- Press Release
- Nov 25, 2022
ISS On-Orbit Status 20 Aug 2002
All ISS systems continue to function nominally, except as noted previously or below.
Onboard ISS the night has turned to day: Crew day again began yesterday afternoon at 4:00 pm EDT, ending 7:30 am this morning. Wake-up tonight is at 4:00 pm.
The two cosmonauts spent several hours with systems servicing tasks. CDR Korzun completed periodic preventive maintenance of the Service Module (SM) ventilation system, specifically checking and cleaning fans of Group A. FE-2 Treschev worked in the Docking Compartment (DC-1) "Pirs", first cleaning its air ducts (VD-1, VD-2), then replacing two spent dust collector filters (PF1, PF2).

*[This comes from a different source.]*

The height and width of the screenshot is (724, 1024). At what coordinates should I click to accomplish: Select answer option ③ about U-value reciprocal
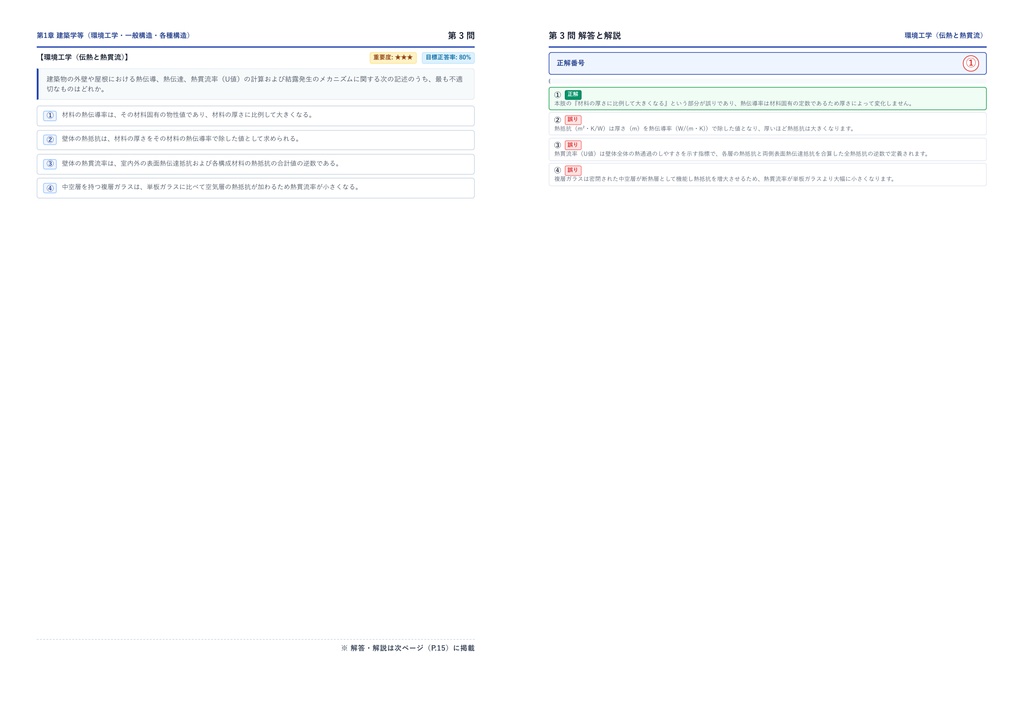click(x=255, y=164)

Later, working jointly, they also exchanged four SM dust filters (PF 1-4).
FE-1 Whitson completed the periodic calibration of the RED (resistive exercise device) canisters, partly assisted by Korzun, who then logged the data. The RED will reach the end of its certified life in 1-2 weeks. A set of spare Flexpak canisters is on board, and ground replacements will be manifested later.

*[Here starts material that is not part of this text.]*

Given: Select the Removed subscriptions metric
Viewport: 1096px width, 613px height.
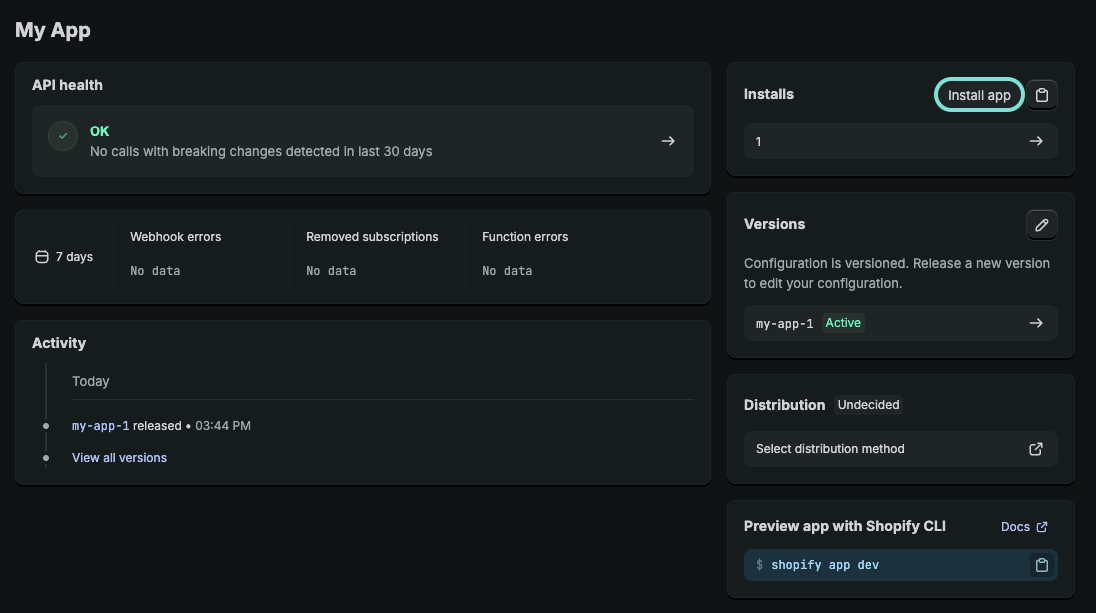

Peggy Whitson also performed the more elaborate monthly TVIS treadmill inspection and maintenance. [Analysis of photographs taken by the crew before and after removal of the shaft from the damaged roller has raised some concerns on the ground about a possible crack in the chassis. It appears to be only a surface flaw, but the crew was asked to further inspect the location to make sure.]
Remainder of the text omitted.